Client ID Service Item
172 94 3180
469 99 3110
469 99 3150
469 99 3220
470 99 3110
470 79 3150

Control: Client 172 had service 94 and bought item 3180 (straight forward)
Client 469 had service 99 and bought items 3110, 3150 and 3220
Client 470 had service 99 and 79 and bought item 3110 and 3150.

I have been able to count individual clients using the
=SUM(IF(FREQUENCY(A1:A1,A1:A6)>0,1)) but I am kinda stumped as to a formula
that would give me individual results for services and products.

The results I would need for this data would be.

# of Clients = 3 (this part is fine with the sum/if/frequency formula)
# of 94 service = 1
# of 99 service = 2 (one for client 469 and one for client 470)
# of 3180 item = 1
# of 3110 item = 2 (one for client 469 and one for client 470)
# of 3150 item = 2 (one for client 469 and one for client 470)
# of 3220 item = 1

I suspect I will have to enter a unique formula for each item and service,
which is fine. I do hope I explained this appropriately.

Thank you for your time and expertise.

Andy
 
R

Ron Coderre

Thank you for presenting a best case example of how to write a request!
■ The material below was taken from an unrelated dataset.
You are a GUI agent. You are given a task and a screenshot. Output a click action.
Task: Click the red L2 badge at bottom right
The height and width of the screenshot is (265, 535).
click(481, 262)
With your posted data in A1:C7

Then
D1: Client Count
E1: =SUMPRODUCT((A2:A11<>"")/COUNTIF(A2:A11,A2:A11&""))

D2: 94
This ARRAY FORMULA, is committed with CTRL+SHIFT+ENTER,
instead of just ENTER:
E2: =SUMPRODUCT(--(FREQUENCY(IF($B$2:$B$10=D2,$A$2:$A$10),$A$2:$A$10)>0))

D3: 99
E3: (copy the formula from E2 to E3)

D4: 3180
This is also an ARRAY FORMULA:
E4: =SUMPRODUCT(--(FREQUENCY(IF($C$2:$C$10=D4,$A$2:$A$10),$A$2:$A$10)>0))

D5: 3110
E5: (copy the formula from E4 to E5)

Is that something you can work with?
Post back if you have more questions.

Regards,

Ron
Microsoft MVP - Excel
 
A

Andy

Hello Ron:

Thank you for kind and most excellent reply. I have been playing and
tinkering with the formula all day and I have been absolutely loving it.
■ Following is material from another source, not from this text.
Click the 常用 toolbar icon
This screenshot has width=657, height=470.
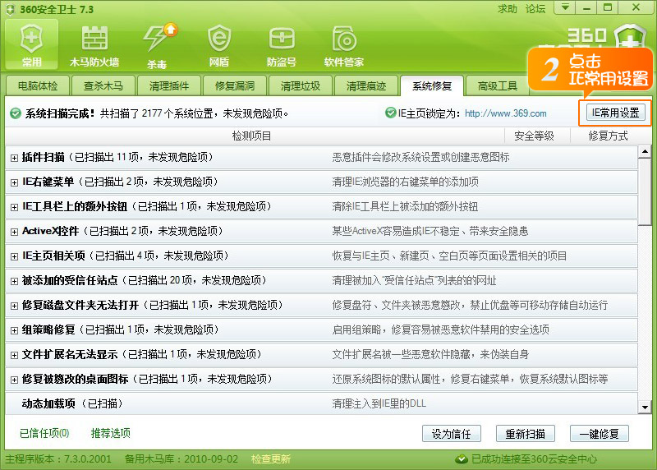coord(31,44)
I do have a couple of optional follow up questions.

Optional Question A: I am trying to adapt these formula as a template so I
can cut even more corners (i.e. never adjust the formula again) by simply
pasting new data in. While the number of columns (say 3) will be consistent
the number of rows will vary from one time period to the next but say will
never exceed 100 rows. It looks like I could set up the formula to cover 100
rows (and 3 columns) and not have to worry about the blank areas if I only
have say 75 rows of data. I know I will be able to figure this out for sure
over the long run, but my trial tests tell me that this is correct.
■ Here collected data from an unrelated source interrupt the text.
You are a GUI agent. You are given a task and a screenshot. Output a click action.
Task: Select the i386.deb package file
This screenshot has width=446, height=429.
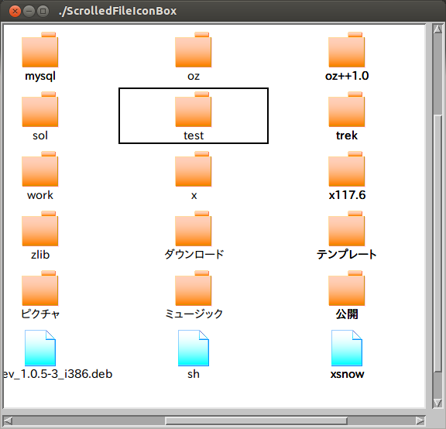click(40, 348)
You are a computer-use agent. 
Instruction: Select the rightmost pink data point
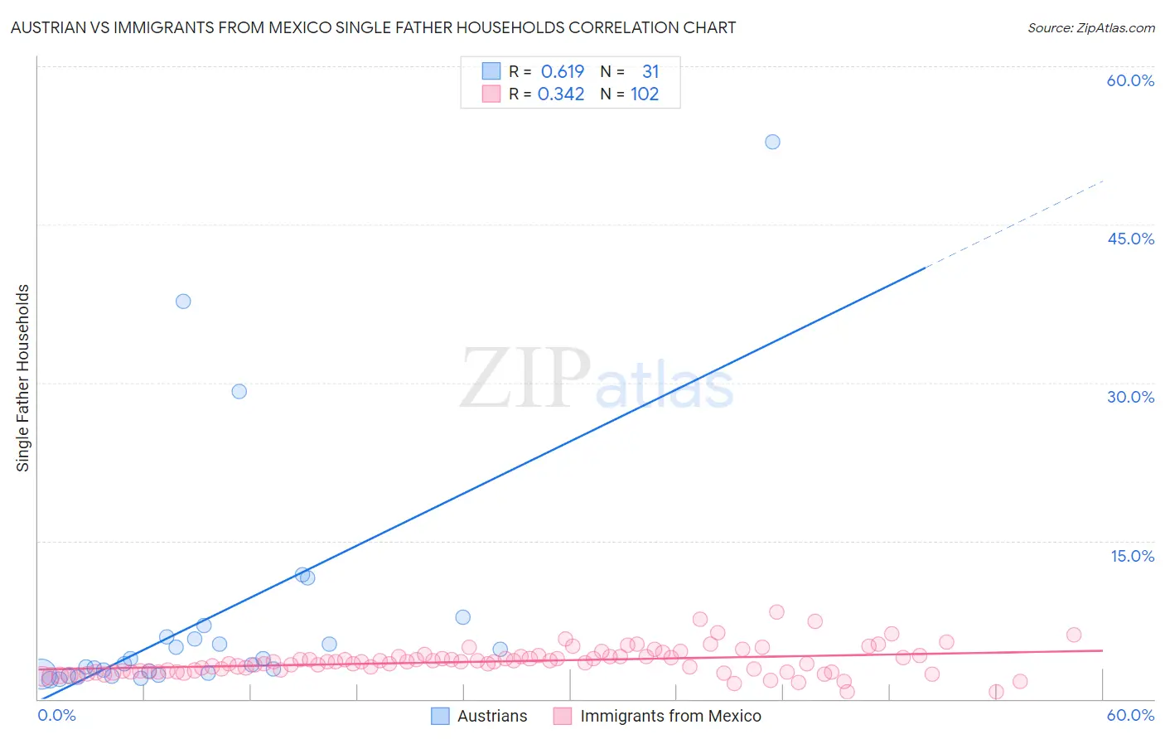tap(1074, 635)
Optional Question B: I was actually pretty close to figuring out the formula
on my own but this certainly saved me a lot of investigation time. I was
wondering though what the two dashes prior to frequency mean? --->
(--(FREQUENCY

Thanks again Ron, you stirred a lot of excitement here today, the prompt
reply with the effective solution were certainly wonderful but knowing that I
had asked the question properly was icing on the cake for me.

Kind regards,

Andy
 
R

Ron Coderre

First, you're very welcome....I’m glad I could help.

Next...the questions.

Question A:
Can you provide more details about the structure you want to build?

Question B:
The SUMPRODUCT function calculates on numbers,
but the (FREQUENCY()>0) phrase returns a series of TRUE/FALSE values.
However, when an arithmetic operator (+,-,*,/) is applied to boolean values
Excel converts TRUE to 1 and FALSE to 0. The double-unary (--) performs
that conversion.

Examples of how it works:
A1: =TRUE B1: =ISNUMBER(A1) C1: =SUMPRODUCT(A1)

When A1: =TRUE
B1 returns FALSE
C1 returns #VALUE!

When A1: =-TRUE
B1 returns TRUE
C1 returns -1

When A1: =--TRUE
B1 returns TRUE
C1 returns 1

When A1: =FALSE
B1 returns FALSE
C1 returns #VALUE!

When A1: =-FALSE
B1 returns TRUE
C1 returns 0

The double-unary convention clearly indicates that we are not attempting to
do anything other than convert boolean to numeric values.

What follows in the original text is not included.